* **Directions for this task**: Rewrite the listing below as a numbered list, one line per item, and leave out the blank lines.
□ □ □ □ □
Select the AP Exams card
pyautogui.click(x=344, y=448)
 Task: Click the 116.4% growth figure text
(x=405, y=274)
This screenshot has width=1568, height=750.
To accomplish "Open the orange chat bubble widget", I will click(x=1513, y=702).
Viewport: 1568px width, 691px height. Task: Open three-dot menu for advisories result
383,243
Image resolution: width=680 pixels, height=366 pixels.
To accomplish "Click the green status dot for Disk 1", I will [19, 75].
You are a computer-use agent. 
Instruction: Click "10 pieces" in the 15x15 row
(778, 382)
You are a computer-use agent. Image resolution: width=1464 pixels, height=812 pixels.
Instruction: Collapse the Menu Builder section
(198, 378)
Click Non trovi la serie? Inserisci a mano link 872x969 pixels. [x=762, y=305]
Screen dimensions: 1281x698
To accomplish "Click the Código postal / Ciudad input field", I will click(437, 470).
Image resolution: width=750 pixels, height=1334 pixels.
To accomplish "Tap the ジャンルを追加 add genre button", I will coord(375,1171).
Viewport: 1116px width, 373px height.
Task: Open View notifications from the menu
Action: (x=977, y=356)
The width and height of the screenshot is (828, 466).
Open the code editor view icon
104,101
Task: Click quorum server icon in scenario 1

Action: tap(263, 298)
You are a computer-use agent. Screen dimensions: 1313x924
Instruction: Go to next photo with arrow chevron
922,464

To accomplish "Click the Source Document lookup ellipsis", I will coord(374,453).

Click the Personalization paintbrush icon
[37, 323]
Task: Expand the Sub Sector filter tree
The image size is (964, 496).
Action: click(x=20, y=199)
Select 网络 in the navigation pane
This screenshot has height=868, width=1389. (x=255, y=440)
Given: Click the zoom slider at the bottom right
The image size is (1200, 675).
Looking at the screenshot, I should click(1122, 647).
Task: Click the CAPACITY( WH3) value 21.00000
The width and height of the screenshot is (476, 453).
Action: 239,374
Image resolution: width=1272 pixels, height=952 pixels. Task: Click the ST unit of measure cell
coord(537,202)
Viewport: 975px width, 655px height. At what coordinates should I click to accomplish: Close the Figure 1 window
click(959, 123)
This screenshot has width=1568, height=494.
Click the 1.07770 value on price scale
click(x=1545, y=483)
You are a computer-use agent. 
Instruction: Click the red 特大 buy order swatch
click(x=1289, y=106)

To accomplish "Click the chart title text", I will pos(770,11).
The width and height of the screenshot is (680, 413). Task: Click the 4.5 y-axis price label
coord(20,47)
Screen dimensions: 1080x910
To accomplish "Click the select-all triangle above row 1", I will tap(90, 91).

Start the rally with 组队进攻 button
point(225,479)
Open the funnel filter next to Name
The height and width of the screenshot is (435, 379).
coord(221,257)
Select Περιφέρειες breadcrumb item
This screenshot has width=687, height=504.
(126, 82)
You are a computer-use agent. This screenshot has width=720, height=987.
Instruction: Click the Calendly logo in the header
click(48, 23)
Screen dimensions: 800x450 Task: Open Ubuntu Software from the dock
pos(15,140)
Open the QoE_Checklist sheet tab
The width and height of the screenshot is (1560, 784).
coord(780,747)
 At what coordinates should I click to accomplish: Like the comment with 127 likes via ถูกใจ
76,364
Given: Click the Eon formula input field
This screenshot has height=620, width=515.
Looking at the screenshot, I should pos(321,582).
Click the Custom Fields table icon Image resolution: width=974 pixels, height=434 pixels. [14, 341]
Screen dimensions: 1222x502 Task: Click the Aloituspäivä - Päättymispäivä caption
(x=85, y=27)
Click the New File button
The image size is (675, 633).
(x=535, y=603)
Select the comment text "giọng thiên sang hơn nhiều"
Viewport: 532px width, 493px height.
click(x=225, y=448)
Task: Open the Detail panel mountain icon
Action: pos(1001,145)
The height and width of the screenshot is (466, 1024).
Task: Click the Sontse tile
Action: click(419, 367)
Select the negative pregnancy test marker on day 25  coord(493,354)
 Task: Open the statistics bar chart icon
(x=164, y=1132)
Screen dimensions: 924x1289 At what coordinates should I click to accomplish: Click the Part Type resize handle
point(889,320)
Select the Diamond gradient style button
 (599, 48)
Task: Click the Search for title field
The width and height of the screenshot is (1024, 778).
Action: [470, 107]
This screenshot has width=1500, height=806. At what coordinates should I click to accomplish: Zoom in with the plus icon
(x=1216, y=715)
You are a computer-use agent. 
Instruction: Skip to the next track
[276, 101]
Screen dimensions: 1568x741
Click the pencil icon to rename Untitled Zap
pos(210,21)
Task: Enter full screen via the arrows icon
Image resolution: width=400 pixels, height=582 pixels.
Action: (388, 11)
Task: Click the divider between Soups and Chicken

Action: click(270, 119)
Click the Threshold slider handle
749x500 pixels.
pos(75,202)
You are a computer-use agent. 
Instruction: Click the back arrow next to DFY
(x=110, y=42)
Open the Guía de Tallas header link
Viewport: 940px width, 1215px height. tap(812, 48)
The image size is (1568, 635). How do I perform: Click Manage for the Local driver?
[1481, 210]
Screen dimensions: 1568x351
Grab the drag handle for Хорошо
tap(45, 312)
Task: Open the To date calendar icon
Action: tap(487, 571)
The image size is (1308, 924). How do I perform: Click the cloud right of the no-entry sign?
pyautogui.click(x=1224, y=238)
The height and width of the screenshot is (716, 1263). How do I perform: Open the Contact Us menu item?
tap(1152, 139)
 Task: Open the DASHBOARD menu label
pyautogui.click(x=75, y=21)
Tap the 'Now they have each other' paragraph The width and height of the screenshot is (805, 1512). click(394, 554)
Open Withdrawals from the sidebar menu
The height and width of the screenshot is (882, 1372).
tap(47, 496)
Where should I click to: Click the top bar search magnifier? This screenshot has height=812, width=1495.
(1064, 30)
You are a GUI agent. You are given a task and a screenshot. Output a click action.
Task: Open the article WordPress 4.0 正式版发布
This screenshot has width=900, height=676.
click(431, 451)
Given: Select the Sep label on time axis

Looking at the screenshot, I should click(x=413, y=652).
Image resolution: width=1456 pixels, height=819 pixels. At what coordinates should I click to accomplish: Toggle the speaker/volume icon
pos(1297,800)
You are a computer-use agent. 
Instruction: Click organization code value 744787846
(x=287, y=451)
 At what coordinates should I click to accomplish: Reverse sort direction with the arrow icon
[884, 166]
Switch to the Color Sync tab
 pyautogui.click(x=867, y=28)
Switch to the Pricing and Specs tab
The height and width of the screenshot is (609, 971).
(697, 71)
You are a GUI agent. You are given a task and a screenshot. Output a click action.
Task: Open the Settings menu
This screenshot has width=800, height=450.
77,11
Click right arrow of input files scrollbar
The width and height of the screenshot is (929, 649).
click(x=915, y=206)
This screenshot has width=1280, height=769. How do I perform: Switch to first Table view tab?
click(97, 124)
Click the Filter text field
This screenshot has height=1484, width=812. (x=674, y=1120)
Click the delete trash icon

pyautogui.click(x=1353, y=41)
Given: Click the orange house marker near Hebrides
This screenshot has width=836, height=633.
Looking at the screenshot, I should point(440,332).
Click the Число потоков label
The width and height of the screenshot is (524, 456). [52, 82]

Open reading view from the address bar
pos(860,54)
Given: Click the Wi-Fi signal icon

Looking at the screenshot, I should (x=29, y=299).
□ □ □ □ □
* **Answer to this problem**:
1. Select the AP Exams card
2. pyautogui.click(x=344, y=448)
3.  Task: Click the 116.4% growth figure text
4. (x=405, y=274)
5. This screenshot has width=1568, height=750.
6. To accomplish "Open the orange chat bubble widget", I will click(x=1513, y=702).
7. Viewport: 1568px width, 691px height. Task: Open three-dot menu for advisories result
8. 383,243
9. Image resolution: width=680 pixels, height=366 pixels.
10. To accomplish "Click the green status dot for Disk 1", I will [19, 75].
11. You are a computer-use agent. 
12. Instruction: Click "10 pieces" in the 15x15 row
13. (778, 382)
14. You are a computer-use agent. Image resolution: width=1464 pixels, height=812 pixels.
15. Instruction: Collapse the Menu Builder section
16. (198, 378)
17. Click Non trovi la serie? Inserisci a mano link 872x969 pixels. [x=762, y=305]
18. Screen dimensions: 1281x698
19. To accomplish "Click the Código postal / Ciudad input field", I will click(437, 470).
20. Image resolution: width=750 pixels, height=1334 pixels.
21. To accomplish "Tap the ジャンルを追加 add genre button", I will coord(375,1171).
22. Viewport: 1116px width, 373px height.
23. Task: Open View notifications from the menu
24. Action: (x=977, y=356)
25. The width and height of the screenshot is (828, 466).
26. Open the code editor view icon
27. 104,101
28. Task: Click quorum server icon in scenario 1
29. Action: tap(263, 298)
30. You are a computer-use agent. Screen dimensions: 1313x924
31. Instruction: Go to next photo with arrow chevron
32. 922,464
33. To accomplish "Click the Source Document lookup ellipsis", I will coord(374,453).
34. Click the Personalization paintbrush icon
35. [37, 323]
36. Task: Expand the Sub Sector filter tree
37. The image size is (964, 496).
38. Action: click(x=20, y=199)
39. Select 网络 in the navigation pane
40. This screenshot has height=868, width=1389. (x=255, y=440)
41. Given: Click the zoom slider at the bottom right
42. The image size is (1200, 675).
43. Looking at the screenshot, I should click(1122, 647).
44. Task: Click the CAPACITY( WH3) value 21.00000
45. The width and height of the screenshot is (476, 453).
46. Action: 239,374
47. Image resolution: width=1272 pixels, height=952 pixels. Task: Click the ST unit of measure cell
48. coord(537,202)
49. Viewport: 975px width, 655px height. At what coordinates should I click to accomplish: Close the Figure 1 window
50. click(959, 123)
51. This screenshot has width=1568, height=494.
52. Click the 1.07770 value on price scale
53. click(x=1545, y=483)
54. You are a computer-use agent. 
55. Instruction: Click the red 特大 buy order swatch
56. click(x=1289, y=106)
57. To accomplish "Click the chart title text", I will pos(770,11).
58. The width and height of the screenshot is (680, 413). Task: Click the 4.5 y-axis price label
59. coord(20,47)
60. Screen dimensions: 1080x910
61. To accomplish "Click the select-all triangle above row 1", I will tap(90, 91).
62. Start the rally with 组队进攻 button
63. point(225,479)
64. Open the funnel filter next to Name
65. The height and width of the screenshot is (435, 379).
66. coord(221,257)
67. Select Περιφέρειες breadcrumb item
68. This screenshot has width=687, height=504.
69. (126, 82)
70. You are a computer-use agent. This screenshot has width=720, height=987.
71. Instruction: Click the Calendly logo in the header
72. click(48, 23)
73. Screen dimensions: 800x450 Task: Open Ubuntu Software from the dock
74. pos(15,140)
75. Open the QoE_Checklist sheet tab
76. The width and height of the screenshot is (1560, 784).
77. coord(780,747)
78.  At what coordinates should I click to accomplish: Like the comment with 127 likes via ถูกใจ
79. 76,364
80. Given: Click the Eon formula input field
81. This screenshot has height=620, width=515.
82. Looking at the screenshot, I should pos(321,582).
83. Click the Custom Fields table icon Image resolution: width=974 pixels, height=434 pixels. [14, 341]
84. Screen dimensions: 1222x502 Task: Click the Aloituspäivä - Päättymispäivä caption
85. (x=85, y=27)
86. Click the New File button
87. The image size is (675, 633).
88. (x=535, y=603)
89. Select the comment text "giọng thiên sang hơn nhiều"
90. Viewport: 532px width, 493px height.
91. click(x=225, y=448)
92. Task: Open the Detail panel mountain icon
93. Action: pos(1001,145)
94. The height and width of the screenshot is (466, 1024).
95. Task: Click the Sontse tile
96. Action: click(419, 367)
97. Select the negative pregnancy test marker on day 25  coord(493,354)
98.  Task: Open the statistics bar chart icon
99. (x=164, y=1132)
100. Screen dimensions: 924x1289 At what coordinates should I click to accomplish: Click the Part Type resize handle
101. point(889,320)
102. Select the Diamond gradient style button
103.  (599, 48)
104. Task: Click the Search for title field
105. The width and height of the screenshot is (1024, 778).
106. Action: [470, 107]
107. This screenshot has width=1500, height=806. At what coordinates should I click to accomplish: Zoom in with the plus icon
108. (x=1216, y=715)
109. You are a computer-use agent. 
110. Instruction: Skip to the next track
111. [276, 101]
112. Screen dimensions: 1568x741
113. Click the pencil icon to rename Untitled Zap
114. pos(210,21)
115. Task: Enter full screen via the arrows icon
116. Image resolution: width=400 pixels, height=582 pixels.
117. Action: (388, 11)
118. Task: Click the divider between Soups and Chicken
119. Action: click(270, 119)
120. Click the Threshold slider handle
121. 749x500 pixels.
122. pos(75,202)
123. You are a computer-use agent. 
124. Instruction: Click the back arrow next to DFY
125. (x=110, y=42)
126. Open the Guía de Tallas header link
127. Viewport: 940px width, 1215px height. tap(812, 48)
128. The image size is (1568, 635). How do I perform: Click Manage for the Local driver?
129. [1481, 210]
130. Screen dimensions: 1568x351
131. Grab the drag handle for Хорошо
132. tap(45, 312)
133. Task: Open the To date calendar icon
134. Action: tap(487, 571)
135. The image size is (1308, 924). How do I perform: Click the cloud right of the no-entry sign?
136. pyautogui.click(x=1224, y=238)
137. The height and width of the screenshot is (716, 1263). How do I perform: Open the Contact Us menu item?
138. tap(1152, 139)
139.  Task: Open the DASHBOARD menu label
140. pyautogui.click(x=75, y=21)
141. Tap the 'Now they have each other' paragraph The width and height of the screenshot is (805, 1512). click(394, 554)
142. Open Withdrawals from the sidebar menu
143. The height and width of the screenshot is (882, 1372).
144. tap(47, 496)
145. Where should I click to: Click the top bar search magnifier? This screenshot has height=812, width=1495.
146. (1064, 30)
147. You are a GUI agent. You are given a task and a screenshot. Output a click action.
148. Task: Open the article WordPress 4.0 正式版发布
149. This screenshot has width=900, height=676.
150. click(431, 451)
151. Given: Select the Sep label on time axis
152. Looking at the screenshot, I should click(x=413, y=652).
153. Image resolution: width=1456 pixels, height=819 pixels. At what coordinates should I click to accomplish: Toggle the speaker/volume icon
154. pos(1297,800)
155. You are a computer-use agent. 
156. Instruction: Click organization code value 744787846
157. (x=287, y=451)
158.  At what coordinates should I click to accomplish: Reverse sort direction with the arrow icon
159. [884, 166]
160. Switch to the Color Sync tab
161.  pyautogui.click(x=867, y=28)
162. Switch to the Pricing and Specs tab
163. The height and width of the screenshot is (609, 971).
164. (697, 71)
165. You are a GUI agent. You are given a task and a screenshot. Output a click action.
166. Task: Open the Settings menu
167. This screenshot has width=800, height=450.
168. 77,11
169. Click right arrow of input files scrollbar
170. The width and height of the screenshot is (929, 649).
171. click(x=915, y=206)
172. This screenshot has width=1280, height=769. How do I perform: Switch to first Table view tab?
173. click(97, 124)
174. Click the Filter text field
175. This screenshot has height=1484, width=812. (x=674, y=1120)
176. Click the delete trash icon
177. pyautogui.click(x=1353, y=41)
178. Given: Click the orange house marker near Hebrides
179. This screenshot has width=836, height=633.
180. Looking at the screenshot, I should point(440,332).
181. Click the Число потоков label
182. The width and height of the screenshot is (524, 456). [52, 82]
183. Open reading view from the address bar
184. pos(860,54)
185. Given: Click the Wi-Fi signal icon
186. Looking at the screenshot, I should (x=29, y=299).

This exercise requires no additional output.